In the nearly twenty years since that day, I’ve appeared on many, many architecture and design juries. I’ve since become a professor and administrator in my own right, and not only do I appear on juries, I give students and faculty advice on how to conduct them, and how to give the best feedback possible without humiliating or demotivating the student. Despite the years of experience however, I still feel inadequate to the task and quite often, still unsure whether people are taking me seriously. But it doesn’t stop me from trying. I keep trying to become a better teacher, a better designer, a better boss, and a better person.
One thing that has crystallized in my thinking as a design educator (even if the means to do so has not) is that design education must be about about the person. I’m not just talking about the student person, but about all those persons that exist within the student’s circle of influence — the teacher, the administrator, the family member, as well as the student’s potential employer, colleague, client, and user. When one works on making the student a better person, one naturally impacts the people within that circle and one has the potential to make them better as well (not to mention being able to make one’s self better too).
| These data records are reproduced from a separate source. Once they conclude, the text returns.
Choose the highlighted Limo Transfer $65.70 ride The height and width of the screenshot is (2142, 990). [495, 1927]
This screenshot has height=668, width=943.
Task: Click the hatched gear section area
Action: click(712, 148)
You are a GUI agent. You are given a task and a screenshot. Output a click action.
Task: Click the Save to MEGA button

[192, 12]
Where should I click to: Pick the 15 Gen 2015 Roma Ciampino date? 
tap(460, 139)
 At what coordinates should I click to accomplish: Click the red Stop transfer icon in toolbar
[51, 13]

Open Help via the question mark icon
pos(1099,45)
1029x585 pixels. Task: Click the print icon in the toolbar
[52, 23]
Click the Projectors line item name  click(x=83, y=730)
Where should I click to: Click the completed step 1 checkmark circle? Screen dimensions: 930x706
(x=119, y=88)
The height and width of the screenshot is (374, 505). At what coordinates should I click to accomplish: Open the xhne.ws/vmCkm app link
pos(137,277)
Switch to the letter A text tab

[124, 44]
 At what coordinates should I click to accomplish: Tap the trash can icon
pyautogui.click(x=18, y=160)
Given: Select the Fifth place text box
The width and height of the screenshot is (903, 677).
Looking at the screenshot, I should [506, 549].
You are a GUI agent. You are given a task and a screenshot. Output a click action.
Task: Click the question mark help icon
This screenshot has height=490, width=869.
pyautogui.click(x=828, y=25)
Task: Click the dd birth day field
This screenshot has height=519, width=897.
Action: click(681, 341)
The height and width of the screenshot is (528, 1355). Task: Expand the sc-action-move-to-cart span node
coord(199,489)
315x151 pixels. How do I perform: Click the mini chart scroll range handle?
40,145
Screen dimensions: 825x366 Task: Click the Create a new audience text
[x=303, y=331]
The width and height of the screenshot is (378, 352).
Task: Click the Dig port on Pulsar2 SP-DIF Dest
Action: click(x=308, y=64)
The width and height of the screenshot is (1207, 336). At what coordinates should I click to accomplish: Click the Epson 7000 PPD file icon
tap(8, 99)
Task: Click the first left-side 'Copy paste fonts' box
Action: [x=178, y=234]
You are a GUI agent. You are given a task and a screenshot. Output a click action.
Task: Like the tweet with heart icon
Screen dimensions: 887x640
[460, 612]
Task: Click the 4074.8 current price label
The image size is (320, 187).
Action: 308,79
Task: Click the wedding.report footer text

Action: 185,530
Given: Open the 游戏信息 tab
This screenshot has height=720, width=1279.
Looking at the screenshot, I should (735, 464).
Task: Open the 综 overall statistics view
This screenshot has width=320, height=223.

I’ve studied and taught through many design curricula in which the goal was to achieve a certain prescribed graduate profile — a candidate for entry into the noble profession of design. Despite the fact that no two design professionals will ever agree on what exactly that profile should be, many educators and institutions feel that they have an idea and thus go about trying to create a curriculum that builds a student up into that fixed profile, piece by piece, until the student has become the paragon of what that profile entails. An Architect. A Graphic Designer. A Product Designer. But those capital letters don’t really exist. Some governments and professional bodies, for example, have a precise legal definition of what an Architect is, but I’ve never seen two architects who do the same thing, or in the same way. Even more so for designers, who mostly don’t have such regulatory constraints.
So… what should we be training our students to become? Again, the answer is broader… focus on making the student a better person. The hot molten core of a good designer will always be a good person. Compassionate, thoughtful, curious, agile, independent, driven, well-read, aware, eager, motivated, rational, irrational, organized… you can keep adding adjectives if you want; you get the point.
The thrust of a good design education should be to help the student become a better person, a better member in the society to which he or she belongs — an obverver of its contexts, a contributor to its change, a mirror of its past, present, and future, and a commentator of its culture. The rest is (relatively) easy… skills, knowledge, information, proficiencies… these things can be accumulated alongside the main objective, but should not be the main objective.
In future writings, I hope to expand on this and discuss with other educators, designers, and students on how this actually can be accomplished. I’ll try to relate the idea of dialogue as the driver of design, as well as open curriculum, the attempt to be student-centric, promoting innovation, non-academic pursuits, the global perspective, industry expectations, and other things. I’m not sure I myself fully know how this can be done…but I know that I and a lot of my colleagues and fellow educators are trying to figure it out. Hopefully we can share those thoughts and experiences and move in the right direction.
And move the conversation beyond how big the door should be.